What Would President Julie Do?

My nine-year-old daughter and I have a game we play during car rides where we pretend to host a radio talk show. I do the voices of Frank and Joe and sometimes Wanda–don’t ask. My daughter does the voice of Julie.

During the last campaign season, Julie ran for president against Donald Trump and Hillary Clinton, and we had a lot of fun discussing various issues. After Election Day, Julie declared herself the winner and we’ve been rolling with it ever since.

One of President Julie’s first acts was to bury the Treasury Department underground and mark the spot with a giant X, because that’s what you do to keep your treasures safe. Her most current infrastructure project is a subway system that will connect to every house in the country so that people can get to work or school without worrying about traffic.

President Julie has named Joe, her fellow talk show host, as her Ambassador to Mexico. To make sure Joe doesn’t mess up our foreign relations too badly, she’s built a structure called “White House Junior” next to the embassy so she can keep an eye on things. Julie is learning Spanish in school, so she not only has lots of good advice for Joe but can help him with the lingo. In the interest of boosting morale among the embassy staff, President Julie recently moved both the embassy and White House Junior to a beach on the Mexican Riviera.

Meanwhile, Frank has had a series of unsuccessful postings in a variety of government agencies but hasn’t yet found a place where he can make a positive contribution. And Wanda is just Wanda–don’t ask.

Julie’s administration is working out well so far, although Julie sometimes worries that being President of the United States will interfere with her other career as a rock star.

As I listen to the political news from back in the real world, the question I find myself asking is, “What would President Julie do?”

To my ears, “Bury our most valuable building underground to keep it safe from pirates” makes about as much policy sense as “Build a wall to protect our coal industry from immigrants.” But then, as a spokesman for the Julie administration, I’m a little biased.

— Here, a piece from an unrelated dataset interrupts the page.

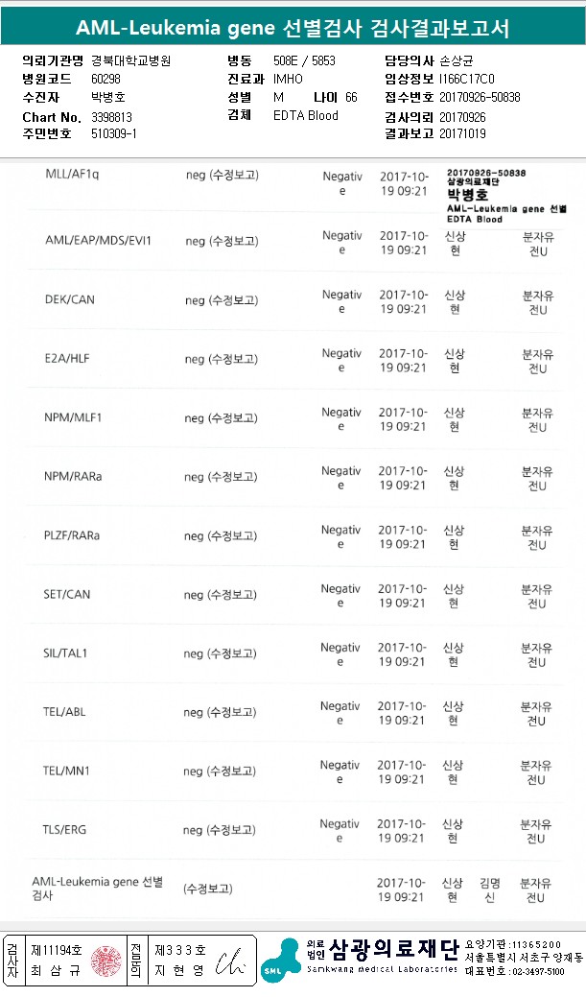Click neg (수정보고) result for E2A/HLF

[x=222, y=359]
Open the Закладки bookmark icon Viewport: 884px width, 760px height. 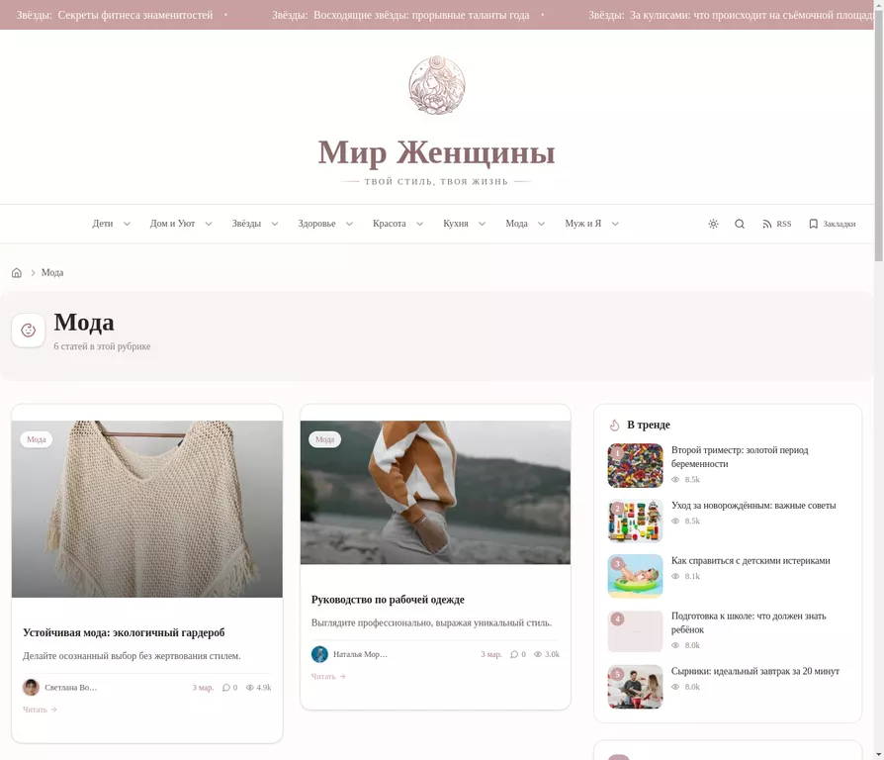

The second question I find myself asking is, “What does politics have to do with the stories we share with our children?”

The answer I’ve come up with is a personal theory that politics is actually a genre of storytelling. Where many classic stories begin with “Once upon a time…” political stories begin with “Imagine a world…” This would make politics a sister genre to sci-fi, fantasy, and horror, all under the banner of speculative fiction.

Picture this:

A wandering storyteller comes to town. He takes to the stage. People gather around to listen. The storyteller smiles to form a connection with his audience. He waves his arms and hands for emphasis and speaks in a calculated cadence, repeating key phrases to punctuate his story. “Imagine a world where all the solar farms have been torn down and your children are working in a coal mine! It will be so amazing. So amazing. So amazing.”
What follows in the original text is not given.